The sovereignty of the states was guaranteed by the Articles of Confederation. This meant Congress lacked the authority to impose taxes on the states to collect revenue, which was badly needed at the time to pay off debts incurred during the Revolutionary War. As a result, the Continental Congress had to take out loans and print money, which led to hyperinflation and reliance on foreign loans, to pay off war debts. The U.S. struggled to pay its debts after the war and defaulted on French loans in 1785 and 1787. The Constitution, ratified in 1788, gave the federal government the authority to levy taxes on the states. With the help of James Swan, an American banker who took on the French debts and later resold them on domestic U.S. markets, the U.S. government was able to free itself from all foreign debts.
Along with taxation powers, the states were given the power to control tariffs on interstate trade. This meant that Massachusetts could impose tariffs on goods imported from neighboring Rhode Island. This only discouraged trade between states and increased disunity in the newly independent country. Foreign powers like Great Britain, who the U.S. had just defeated to gain independence, reaped the benefits of different trade policies of different states. When Massachusetts and New Hampshire closed their ports off to British goods, Connecticut opened up their ports and benefited from cheap British goods. No national trade policy created conflict between states and foreign powers reaped the benefits.
No common currency was established by the Articles of Confederation. In 1775, before the Articles of Confederation was created and ratified, the Continental Congress issued paper money called Continentals. Congress had printed too many Continentals during the war and the states were printing their own currencies, making Continentals worthless. Various state currencies had different values, making trade between states all the more difficult. Benjamin Franklin had printed money for the colonies and was aware of the negative effects of competing currencies on commerce between the colonies. He advocated for a common currency to be established for this reason and was granted his wish. Article I, section 8 of the Constitution gave Congress the authority to coin money. Congress passed the Coinage Act in 1792, which established the U.S. dollar as the standard currency of the United States.

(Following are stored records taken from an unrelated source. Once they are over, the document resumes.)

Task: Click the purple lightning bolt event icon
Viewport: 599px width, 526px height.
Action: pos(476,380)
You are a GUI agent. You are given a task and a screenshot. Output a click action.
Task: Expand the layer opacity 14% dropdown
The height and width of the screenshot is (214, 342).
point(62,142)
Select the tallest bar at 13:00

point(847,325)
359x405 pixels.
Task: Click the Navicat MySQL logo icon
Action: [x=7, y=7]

The United States teetered on the edge after fighting and gaining their independence. The country owed debt to several foreign powers including France, Netherlands, and Spain. Immediately after the war, it wasn’t clear if they would become a unified country or a loose confederation. The Articles of Confederation was a strong vote for the latter and resulted in the states continuing to have the power to dictate their own trade policies that ended up hurting domestic trade, while being a boon for foreign powers like Great Britain.